**WHAT YOU NEED TO DO:** Could you pull out, word for word, the passage of the term insurance FAQ that begins with "For instance, if" and stops after "Term Plan Cheaper."?

**PAGE EXTRACT:**
** BEGIN **
FAQ - Term Insurance
A Term Insurance plan is purchased by most of the individuals to provide a financial security to their family in the event of an unfortunate event. Primarily there are 2 types of term insurance cover available – First being the Regular Term Insurance Plan and the second being the Term Return of Premium Plan (TROP). However, there are other types of plans also available. Let us look at the below list of Term Plans and the variants available:
Regular Term Insurance Plans:
A Regular Term Insurance Plans does not offer any maturity benefit. Generally, they offer a premium payment term which can be single-pay or periodic pay. The customer needs to decide the term for which the policy needs to be active and on the basis of the underwriting guidelines. They have the option of choosing the cover for as high as 20yrs term. However, once the policy matures, the cover shall cease and no benefit will be paid to the insured.
Term Return of Premium:
A TROP or Term Return of Premium plan basically act like a Regular term plan but with maturity benefit. Under this plan, at the time of maturity the premium paid by the insured will be returned back.
Let us understand with an e.g.: If you are paying a premium of Rs. 12,000 p.a. (exclusive of S.T.) for a period of 20yrs for a sum assured of Rs. 50 Lakhs, then the insurance company shall repay Rs. 2.40 Lakhs at the end of 25yrs only if you have survived the period.
A TROP policy is beneficial for those who would like to get some returns on the premium paid. However, the premiums charged under a TROP policy is quite on the higher side as compared to the regular term plans available.
Decreasing Term Plan:
Such Plans are usually offered with Mortgage products or Loans. As the liability on the outstanding loan amount decreases every year, the sum assured also decreases.
For instance, if you buy an insurance cover for Rs. 60Lakhs for a term of 20yrs, the cover will decrease by 5% each year. In such situations, after 10yrs the coverage amount will be reduced to Rs. 30 Lakhs instead of Rs. 60 Lakhs.
Premium charged under a Decreasing Term Plan Cheaper.
** END **
**DATA LINES:**
** BEGIN **
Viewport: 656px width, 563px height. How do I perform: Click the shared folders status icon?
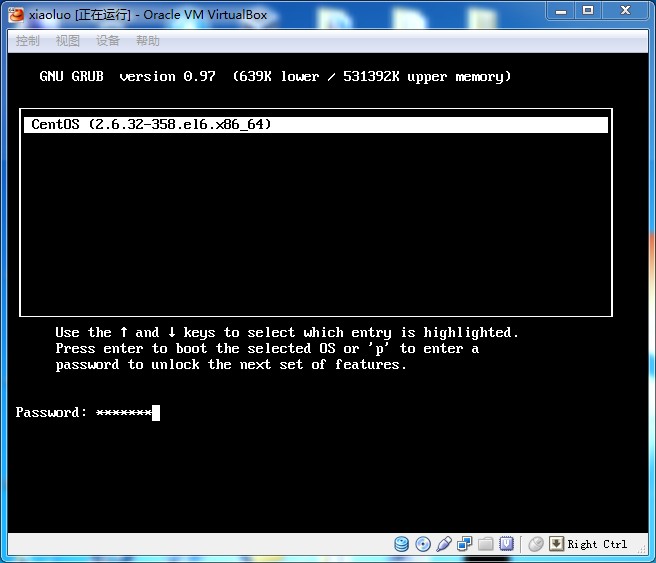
** END **
**EXERCISE ANSWER:**
For instance, if you buy an insurance cover for Rs. 60Lakhs for a term of 20yrs, the cover will decrease by 5% each year. In such situations, after 10yrs the coverage amount will be reduced to Rs. 30 Lakhs instead of Rs. 60 Lakhs.
Premium charged under a Decreasing Term Plan Cheaper.